SECURITIES AND EXCHANGE COMMISSION
Washington, D.C. 20549
FOR REGISTRATION OF CERTAIN CLASSES OF
SECURITIES PURSUANT TO SECTION 12(b) OR (g)
OF THE SECURITIES EXCHANGE ACT OF 1934
Metals USA, Inc.
(Exact name of Registrant as specified in its charter)
(State of incorporation
Three Riverway, Suite 600
(Address of principal executive offices)
If this form relates to the registration of a class of securities pursuant to Section 12(b) of the Exchange Act and is effective pursuant to General Instruction A.(c), please check the following box. ý
If this form relates to the registration of a class of securities pursuant to Section 12(b) of the Exchange Act and is effective pursuant to General Instruction A.(d), please check the following box. o
Securities to be registered pursuant to Section 12(b) of the Act:
|Title of each class
to be so registered
|Name of each exchange on which
each class is to be registered
Common Stock, ($.01 par value per share)
American Stock Exchange
Securities to be registered pursuant to Section 12(g) of the Act:
ITEM 1: DESCRIPTION OF REGISTRANT'S SECURITIES TO BE REGISTERED
This registration statement on Form 8-A relates to the registration of common stock, par value $0.01 per share (the "Common Stock"), of Metals USA, Inc., a Delaware corporation (the "Company"), pursuant to Section 12(b) of the Securities Exchange Act of 1934, as amended (the "Exchange Act"), in connection with the listing of the Common Stock on the American Stock Exchange (the "AMEX"). This Registration Statement will become effective upon (and only upon) certification from the AMEX to the Securities Exchange Commission (the "SEC") of the approval by the AMEX of the Common Stock for listing. The Common Stock is currently (x) registered pursuant to Section 12(g) of the Exchange Act in accordance with the registration statement on Form 8-A, filed with the SEC on November 20, 2002 (File No. 001-13123) and (y) quoted on the OTC Bulletin Board. Upon the effectiveness of this Registration Statement, the Common Stock will be listed on the AMEX.

**Task statement**. Continue the Metals USA Form 8-A registration statement above, starting right after its last sentence.

**Given information**.
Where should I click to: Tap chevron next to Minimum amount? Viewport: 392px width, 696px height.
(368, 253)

==

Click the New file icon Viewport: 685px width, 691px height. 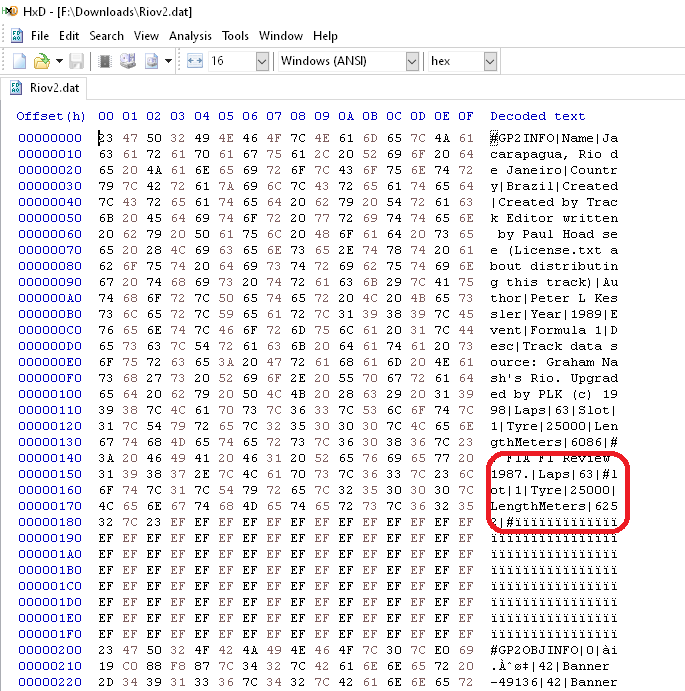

**In response**.
In accordance with the Plan of Reorganization Under Chapter 11 of the Bankruptcy Code for Metals USA, Inc. and its Affiliated Debtors dated September 18, 2002 (the "Plan") and pursuant to the Amended and Restated Certificate of Incorporation (the "Restated Certificate of Incorporation") and Bylaws (the "Bylaws") of the Company which have become effective in accordance with the Plan on October 31, 2002 (the "Effective Date") of the Plan, the Company is authorized to issue 200,000,000 shares of the Common Stock, and 5,000,000 shares of Preferred Stock, $.01 par value per share (the "Preferred Stock"). The following description of the capital stock of the Company is qualified in its entirety by reference to the Restated Certificate of Incorporation and the Bylaws, copies of which have been filed as Exhibits 2.1 and 2.2, respectively, to this Registration Statement.
Dividend Provisions. Subject to preferences that may be applicable to any outstanding Preferred Stock, the holders of Common Stock shall be entitled to receive dividends, when and as declared by the Board of Directors, provided the Company has funds legally available for the payment of such dividends. It is not expected that dividends will be declared on the Common Stock in the foreseeable future.
Voting Rights. Each holder of Common Stock issued and outstanding, except where otherwise provided by law, shall be entitled to one vote, in person or by proxy, for each share of Common Stock held of record by such holder.
Liquidation Rights. In the event of any dissolution, liquidation or winding up of the Company, subject to preferences that may be applicable to any outstanding Preferred Stock the holders of Common Stock shall be entitled to receive all assets of the Company available under law for distribution to stockholders.
Preemption Rights. The Common Stock shall not carry with it any preemptive or preferential rights to purchase or subscribe for any additional shares of Common Stock or any other capital stock that may be issued in the future by the Company.
Liability. All of the outstanding shares of the Common Stock shall be fully paid and nonassessable.
Preferred Stock. The Board of Directors shall have the authority to issue up to 5,000,000 shares of Preferred Stock in one or more series and to fix the rights, qualifications, preferences, privileges, limitations or restrictions of each such series, including the dividend rights, dividend rates, conversion rights, voting rights, terms of redemption (including sinking fund provisions), redemption price or
prices, liquidation preferences and the number of shares constituting any series or the designations of such series, without further vote or action by the stockholders.
Delaware Statute regarding Restrictions of Business Combinations and Other Transactions. As expressly provided in the Restated Certificate of Incorporation, the Company will not be governed by Section 203 of the Delaware General Corporation Law which restricts certain transactions and business combinations between the Company and certain interested stockholders.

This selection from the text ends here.